[[ Input data open ]]
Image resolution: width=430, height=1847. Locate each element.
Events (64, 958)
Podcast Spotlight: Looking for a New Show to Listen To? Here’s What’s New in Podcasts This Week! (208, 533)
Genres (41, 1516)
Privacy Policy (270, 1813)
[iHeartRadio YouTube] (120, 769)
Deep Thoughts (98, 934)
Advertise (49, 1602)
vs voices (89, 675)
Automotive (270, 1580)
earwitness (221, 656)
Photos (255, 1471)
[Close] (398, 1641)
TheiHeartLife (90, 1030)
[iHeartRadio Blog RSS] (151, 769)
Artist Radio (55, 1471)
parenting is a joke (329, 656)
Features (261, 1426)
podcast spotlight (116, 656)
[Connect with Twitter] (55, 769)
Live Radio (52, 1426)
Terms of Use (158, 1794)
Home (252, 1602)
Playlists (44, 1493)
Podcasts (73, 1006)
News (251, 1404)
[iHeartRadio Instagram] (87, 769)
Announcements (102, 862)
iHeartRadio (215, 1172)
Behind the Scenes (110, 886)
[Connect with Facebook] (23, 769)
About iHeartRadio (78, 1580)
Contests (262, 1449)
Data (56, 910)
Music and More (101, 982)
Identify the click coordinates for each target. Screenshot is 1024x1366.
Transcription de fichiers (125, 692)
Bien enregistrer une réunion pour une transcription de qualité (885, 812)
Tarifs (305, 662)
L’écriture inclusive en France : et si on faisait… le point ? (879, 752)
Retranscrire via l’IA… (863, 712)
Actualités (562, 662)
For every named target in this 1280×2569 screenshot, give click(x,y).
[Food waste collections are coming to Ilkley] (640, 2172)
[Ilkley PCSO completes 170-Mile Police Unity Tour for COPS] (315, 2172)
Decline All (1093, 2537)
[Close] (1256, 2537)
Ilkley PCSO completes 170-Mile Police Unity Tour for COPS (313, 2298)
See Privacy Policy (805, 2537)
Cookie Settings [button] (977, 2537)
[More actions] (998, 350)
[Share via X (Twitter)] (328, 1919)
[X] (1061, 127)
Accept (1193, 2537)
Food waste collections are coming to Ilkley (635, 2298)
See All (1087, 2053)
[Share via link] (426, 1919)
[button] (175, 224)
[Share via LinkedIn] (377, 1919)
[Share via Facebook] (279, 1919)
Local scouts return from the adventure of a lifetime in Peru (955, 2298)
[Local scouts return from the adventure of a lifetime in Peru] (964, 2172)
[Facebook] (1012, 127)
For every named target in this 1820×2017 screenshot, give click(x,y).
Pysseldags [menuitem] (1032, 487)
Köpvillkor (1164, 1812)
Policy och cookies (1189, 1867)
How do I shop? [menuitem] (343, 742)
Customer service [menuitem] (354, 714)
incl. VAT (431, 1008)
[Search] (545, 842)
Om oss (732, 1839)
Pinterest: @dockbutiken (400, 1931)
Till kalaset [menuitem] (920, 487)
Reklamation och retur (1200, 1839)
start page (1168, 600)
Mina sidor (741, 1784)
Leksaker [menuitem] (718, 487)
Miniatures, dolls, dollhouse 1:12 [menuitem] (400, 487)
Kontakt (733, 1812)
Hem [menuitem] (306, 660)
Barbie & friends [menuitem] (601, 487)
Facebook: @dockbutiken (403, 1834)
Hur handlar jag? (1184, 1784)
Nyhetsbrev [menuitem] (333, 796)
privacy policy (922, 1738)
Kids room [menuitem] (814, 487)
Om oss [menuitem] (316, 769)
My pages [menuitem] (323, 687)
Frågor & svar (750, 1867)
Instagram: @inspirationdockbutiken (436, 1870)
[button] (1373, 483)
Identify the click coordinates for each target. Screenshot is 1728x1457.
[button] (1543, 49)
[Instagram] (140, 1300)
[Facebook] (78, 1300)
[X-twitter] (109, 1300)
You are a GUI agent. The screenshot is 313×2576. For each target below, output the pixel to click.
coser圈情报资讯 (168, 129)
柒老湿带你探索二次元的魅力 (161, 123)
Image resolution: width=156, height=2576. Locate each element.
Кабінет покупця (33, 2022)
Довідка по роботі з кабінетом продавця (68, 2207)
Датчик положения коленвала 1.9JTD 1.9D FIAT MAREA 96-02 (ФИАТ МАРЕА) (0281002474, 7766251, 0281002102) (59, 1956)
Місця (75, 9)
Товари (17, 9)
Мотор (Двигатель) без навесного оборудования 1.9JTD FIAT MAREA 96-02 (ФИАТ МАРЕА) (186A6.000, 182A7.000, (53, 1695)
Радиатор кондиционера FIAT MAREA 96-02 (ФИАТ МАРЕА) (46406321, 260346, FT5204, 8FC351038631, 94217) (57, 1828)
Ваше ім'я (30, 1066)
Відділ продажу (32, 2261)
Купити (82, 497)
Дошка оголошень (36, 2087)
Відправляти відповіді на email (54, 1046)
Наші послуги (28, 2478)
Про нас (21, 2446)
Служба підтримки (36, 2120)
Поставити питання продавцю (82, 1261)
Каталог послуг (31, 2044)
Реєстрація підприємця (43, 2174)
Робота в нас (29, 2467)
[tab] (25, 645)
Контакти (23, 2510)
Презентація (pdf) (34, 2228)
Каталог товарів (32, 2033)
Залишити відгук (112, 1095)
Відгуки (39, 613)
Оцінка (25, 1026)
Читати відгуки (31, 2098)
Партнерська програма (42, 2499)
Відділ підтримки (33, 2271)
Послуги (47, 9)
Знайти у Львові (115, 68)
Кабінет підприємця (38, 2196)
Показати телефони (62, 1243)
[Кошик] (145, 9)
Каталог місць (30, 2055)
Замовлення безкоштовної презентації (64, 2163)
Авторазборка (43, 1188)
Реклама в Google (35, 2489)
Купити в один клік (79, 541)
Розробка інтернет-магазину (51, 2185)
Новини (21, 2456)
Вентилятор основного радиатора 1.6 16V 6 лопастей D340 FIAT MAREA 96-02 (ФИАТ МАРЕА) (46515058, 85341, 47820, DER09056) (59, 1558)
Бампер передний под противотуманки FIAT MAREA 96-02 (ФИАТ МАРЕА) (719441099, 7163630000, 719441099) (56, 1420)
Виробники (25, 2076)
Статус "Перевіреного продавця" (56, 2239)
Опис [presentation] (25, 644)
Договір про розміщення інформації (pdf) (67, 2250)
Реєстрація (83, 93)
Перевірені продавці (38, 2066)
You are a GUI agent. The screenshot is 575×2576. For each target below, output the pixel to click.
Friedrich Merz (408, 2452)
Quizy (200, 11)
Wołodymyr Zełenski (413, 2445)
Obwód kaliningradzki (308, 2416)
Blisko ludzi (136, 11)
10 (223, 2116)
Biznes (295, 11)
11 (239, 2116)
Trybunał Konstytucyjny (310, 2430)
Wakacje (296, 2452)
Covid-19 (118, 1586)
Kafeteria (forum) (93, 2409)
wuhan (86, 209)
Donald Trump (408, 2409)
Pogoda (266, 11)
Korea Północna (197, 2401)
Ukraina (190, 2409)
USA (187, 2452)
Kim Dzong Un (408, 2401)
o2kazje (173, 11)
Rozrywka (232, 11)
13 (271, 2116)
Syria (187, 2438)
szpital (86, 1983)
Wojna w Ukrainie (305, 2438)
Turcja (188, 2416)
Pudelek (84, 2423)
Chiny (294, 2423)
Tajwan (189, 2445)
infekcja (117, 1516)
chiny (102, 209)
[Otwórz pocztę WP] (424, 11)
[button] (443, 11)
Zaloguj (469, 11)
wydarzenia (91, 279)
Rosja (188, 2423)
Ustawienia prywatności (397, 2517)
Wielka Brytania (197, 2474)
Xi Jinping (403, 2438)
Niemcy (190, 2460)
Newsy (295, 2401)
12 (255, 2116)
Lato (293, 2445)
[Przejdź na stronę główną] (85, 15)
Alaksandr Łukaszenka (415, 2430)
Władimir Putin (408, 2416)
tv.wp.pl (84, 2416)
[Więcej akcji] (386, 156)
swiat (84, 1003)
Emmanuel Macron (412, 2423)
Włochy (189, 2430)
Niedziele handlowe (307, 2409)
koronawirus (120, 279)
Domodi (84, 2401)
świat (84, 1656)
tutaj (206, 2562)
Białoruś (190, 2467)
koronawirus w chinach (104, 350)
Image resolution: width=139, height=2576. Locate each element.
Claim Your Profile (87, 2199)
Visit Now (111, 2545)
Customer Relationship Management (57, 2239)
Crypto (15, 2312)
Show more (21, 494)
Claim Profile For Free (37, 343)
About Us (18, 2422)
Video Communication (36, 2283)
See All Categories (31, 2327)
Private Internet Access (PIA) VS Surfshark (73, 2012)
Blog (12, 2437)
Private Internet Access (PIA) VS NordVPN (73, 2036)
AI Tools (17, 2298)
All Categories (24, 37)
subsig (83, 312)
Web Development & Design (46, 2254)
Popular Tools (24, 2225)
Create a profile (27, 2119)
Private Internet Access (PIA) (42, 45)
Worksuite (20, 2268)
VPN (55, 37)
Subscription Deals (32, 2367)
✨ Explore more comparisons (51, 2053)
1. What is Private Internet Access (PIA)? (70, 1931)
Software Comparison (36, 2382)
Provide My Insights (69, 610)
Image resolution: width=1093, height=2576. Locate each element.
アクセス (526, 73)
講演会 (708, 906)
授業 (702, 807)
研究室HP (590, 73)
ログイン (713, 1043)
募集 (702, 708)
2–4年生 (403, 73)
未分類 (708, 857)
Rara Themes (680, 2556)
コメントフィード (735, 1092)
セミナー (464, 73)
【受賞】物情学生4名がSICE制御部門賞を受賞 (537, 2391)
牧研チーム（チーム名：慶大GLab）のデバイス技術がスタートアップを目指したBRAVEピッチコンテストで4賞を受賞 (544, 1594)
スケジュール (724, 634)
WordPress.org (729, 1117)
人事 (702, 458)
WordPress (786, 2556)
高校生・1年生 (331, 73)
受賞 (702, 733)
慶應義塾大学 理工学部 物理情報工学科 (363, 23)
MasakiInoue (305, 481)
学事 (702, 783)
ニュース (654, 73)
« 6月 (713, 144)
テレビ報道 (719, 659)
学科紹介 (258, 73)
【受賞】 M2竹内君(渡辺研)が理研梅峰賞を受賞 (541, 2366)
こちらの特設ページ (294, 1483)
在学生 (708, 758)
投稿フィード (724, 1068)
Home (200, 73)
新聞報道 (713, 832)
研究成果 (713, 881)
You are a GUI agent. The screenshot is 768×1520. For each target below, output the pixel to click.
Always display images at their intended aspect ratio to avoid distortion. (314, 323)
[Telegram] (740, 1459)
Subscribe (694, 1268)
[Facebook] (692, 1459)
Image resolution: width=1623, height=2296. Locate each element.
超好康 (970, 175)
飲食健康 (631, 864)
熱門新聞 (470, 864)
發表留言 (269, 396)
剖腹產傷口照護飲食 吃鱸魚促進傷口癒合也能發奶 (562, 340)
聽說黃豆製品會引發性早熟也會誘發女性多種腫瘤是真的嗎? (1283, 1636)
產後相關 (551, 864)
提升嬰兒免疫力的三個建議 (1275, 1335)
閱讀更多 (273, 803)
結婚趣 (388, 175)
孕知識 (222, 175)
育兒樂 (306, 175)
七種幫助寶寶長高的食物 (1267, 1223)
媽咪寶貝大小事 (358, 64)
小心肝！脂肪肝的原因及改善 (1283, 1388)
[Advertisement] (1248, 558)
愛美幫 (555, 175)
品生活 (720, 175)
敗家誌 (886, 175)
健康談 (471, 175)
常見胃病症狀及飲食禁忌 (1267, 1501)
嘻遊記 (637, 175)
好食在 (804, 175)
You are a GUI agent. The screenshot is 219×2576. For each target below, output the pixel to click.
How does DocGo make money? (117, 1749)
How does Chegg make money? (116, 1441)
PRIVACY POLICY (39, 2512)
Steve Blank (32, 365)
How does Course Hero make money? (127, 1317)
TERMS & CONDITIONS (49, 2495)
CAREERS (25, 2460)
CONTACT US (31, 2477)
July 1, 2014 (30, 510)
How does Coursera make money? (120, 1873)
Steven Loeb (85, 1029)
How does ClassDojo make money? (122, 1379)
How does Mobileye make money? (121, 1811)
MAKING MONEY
[[ Input data closed ]]
Word for word, repeat the data from its first line through the line with "Tarifs (305, 662)", including both of those lines and no others.

## Output for this task
Image resolution: width=430, height=1847. Locate each element.
Events (64, 958)
Podcast Spotlight: Looking for a New Show to Listen To? Here’s What’s New in Podcasts This Week! (208, 533)
Genres (41, 1516)
Privacy Policy (270, 1813)
[iHeartRadio YouTube] (120, 769)
Deep Thoughts (98, 934)
Advertise (49, 1602)
vs voices (89, 675)
Automotive (270, 1580)
earwitness (221, 656)
Photos (255, 1471)
[Close] (398, 1641)
TheiHeartLife (90, 1030)
[iHeartRadio Blog RSS] (151, 769)
Artist Radio (55, 1471)
parenting is a joke (329, 656)
Features (261, 1426)
podcast spotlight (116, 656)
[Connect with Twitter] (55, 769)
Live Radio (52, 1426)
Terms of Use (158, 1794)
Home (252, 1602)
Playlists (44, 1493)
Podcasts (73, 1006)
News (251, 1404)
[iHeartRadio Instagram] (87, 769)
Announcements (102, 862)
iHeartRadio (215, 1172)
Behind the Scenes (110, 886)
[Connect with Facebook] (23, 769)
About iHeartRadio (78, 1580)
Contests (262, 1449)
Data (56, 910)
Music and More (101, 982)
Identify the click coordinates for each target. Screenshot is 1024x1366.
Transcription de fichiers (125, 692)
Bien enregistrer une réunion pour une transcription de qualité (885, 812)
Tarifs (305, 662)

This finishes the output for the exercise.